Uno dei temi che coinvolge sia le disuguaglianze sociali sia il contrasto al cambiamento climatico è quello dell’alimentazione: nel mondo più di due miliardi di adulti sono in sovrappeso e 670 milioni di essi sono obesi (Per la prima volta nel mondo la popolazione obesa supera quella malnutrita, greenMe), mentre in aree quali l’Africa centrale e l’India persiste la fame (sofferta attualmente da circa 820 milioni di persone). Questa situazione deriva in larga misura dal monopolio che le multinazionali godono nella produzione e distribuzione agroalimentare: a cibi salutari, biologici, a chilometro zero, vengono sempre più spesso preferiti quelli lavorati industrialmente, più economici e facilmente reperibili (vedi anche Come ci nutriamo importa, eccome!). I prodotti un tempo stagionali o regionali sono ora disponibili a ciclo continuo, grazie all’utilizzo eccessivo di monocolture e agenti chimici che ne favoriscono la crescita. Gli agricoltori non reggono il confronto con i prezzi bassissimi del big food e le loro attività collassano in favore di un sistema capitalista dannoso sia per l’ambiente sia per la salute dei consumatori. Ecco allora uno dei punti da cui partire nel coniugare l’esigenza di una deindustrializzazione e quella di una maggiore regolamentazione delle emissioni ambientali: incentivare le realtà locali e sostenibili.
Timothy Wise, ricercatore dell’organizzazione no profit Small Planet Institute e della Tufts University, ha smentito nel suo ultimo libro il mito secondo cui gran parte di quello che mangiamo proviene dalle macroaziende agricole: il 70% è prodotto da milioni di piccoli coltivatori, soprattutto nei Paesi in via di sviluppo. La grande distribuzione non è dunque l’unico modo per coprire il fabbisogno alimentare della popolazione.
Promuovere un consumo responsabile sarebbe utile per far ripartire un’economia circolare “dal basso”, rispettosa dei suoi attori e della biodiversità. Certo, tutto questo è più facile a dirsi che a farsi. Innanzi tutto si dovrebbe entrare nell’ottica (politicamente svantaggiosa) di remare contro le potenti lobby imprenditoriali, tassandole e imponendo loro regolamenti e divieti.
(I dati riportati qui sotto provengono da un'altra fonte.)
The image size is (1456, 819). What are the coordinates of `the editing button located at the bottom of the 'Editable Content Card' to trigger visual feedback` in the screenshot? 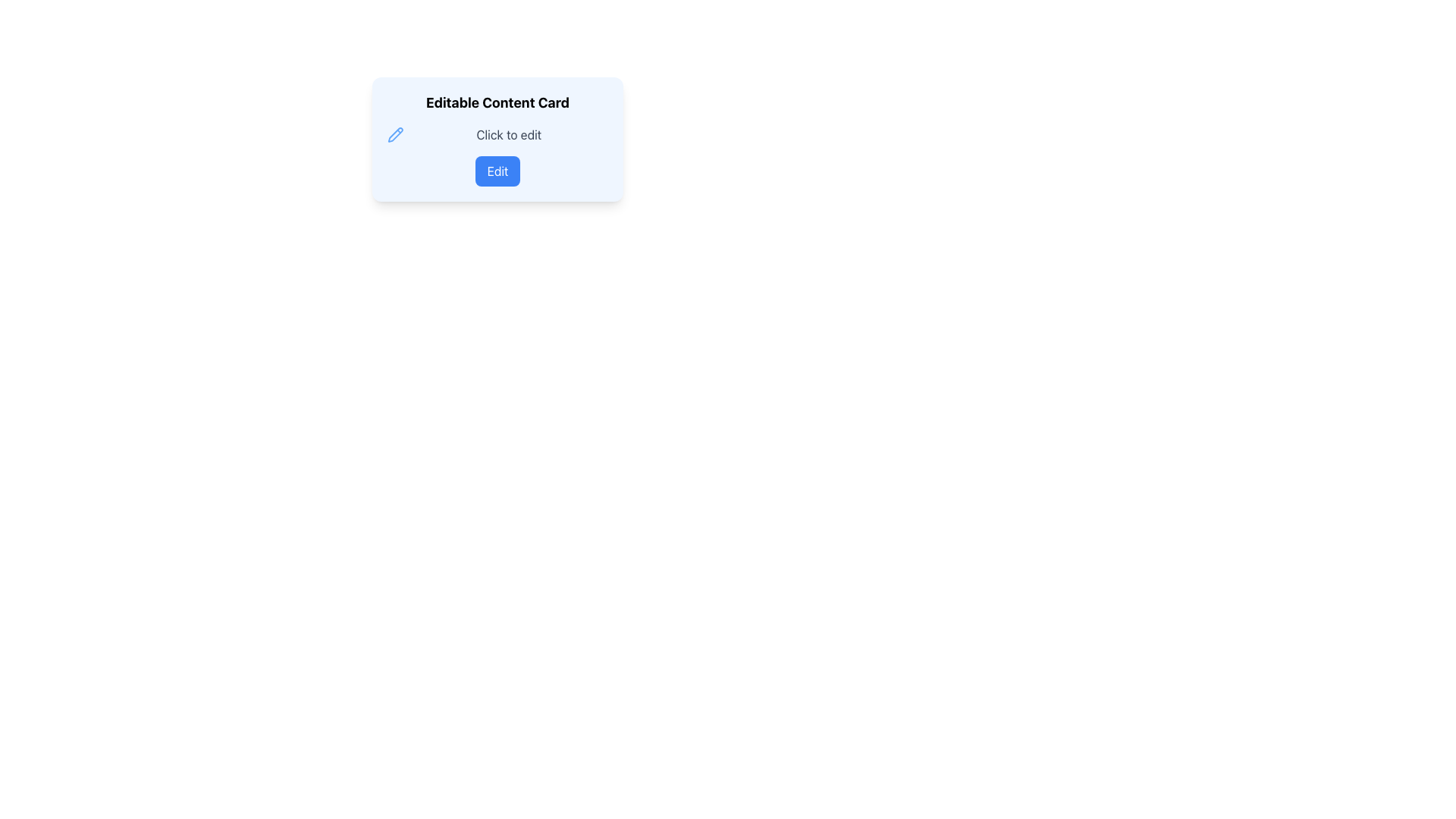 It's located at (497, 171).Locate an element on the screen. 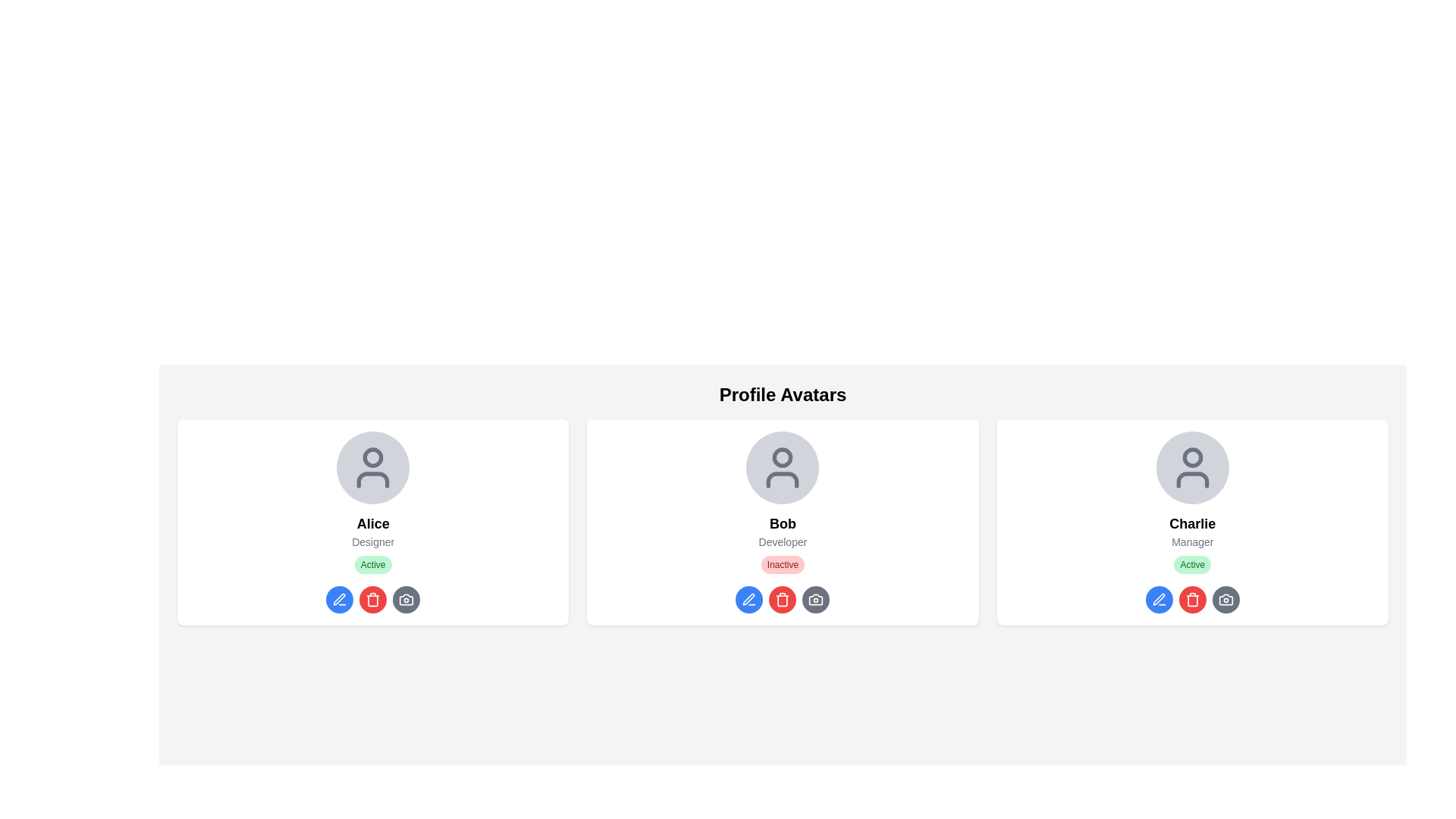 This screenshot has height=819, width=1456. the User Profile Placeholder for the card associated with 'Charlie' located in the top section of the third card in a row of similar cards is located at coordinates (1191, 467).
In secondo luogo, ad avviare questo processo devono essere anche i consumatori con le loro scelte di acquisto (Zero Waste: vivere senza sprechi è possibile?). La convinzione che gli ambientalisti del Climate strike siano “gente da salotto” che può permettersi di vivere in maniera sostenibile deve essere messa da parte, anche perché a veder peggiorare la propria qualità di vita, se non si agisce ora, saranno in gran parte le classi più basse. D’altra parte, non si può innescare un cambiamento facendo pesare interamente su queste ultime ancor più se, nel farlo, si strizza l’occhio alle compagnie petrolifere, come ha fatto Macron.
Le immagini: una manifestante in marcia per il clima (Piroschka Van De Wouw/Reuters, da Le Monde) e Nicolas Hulot.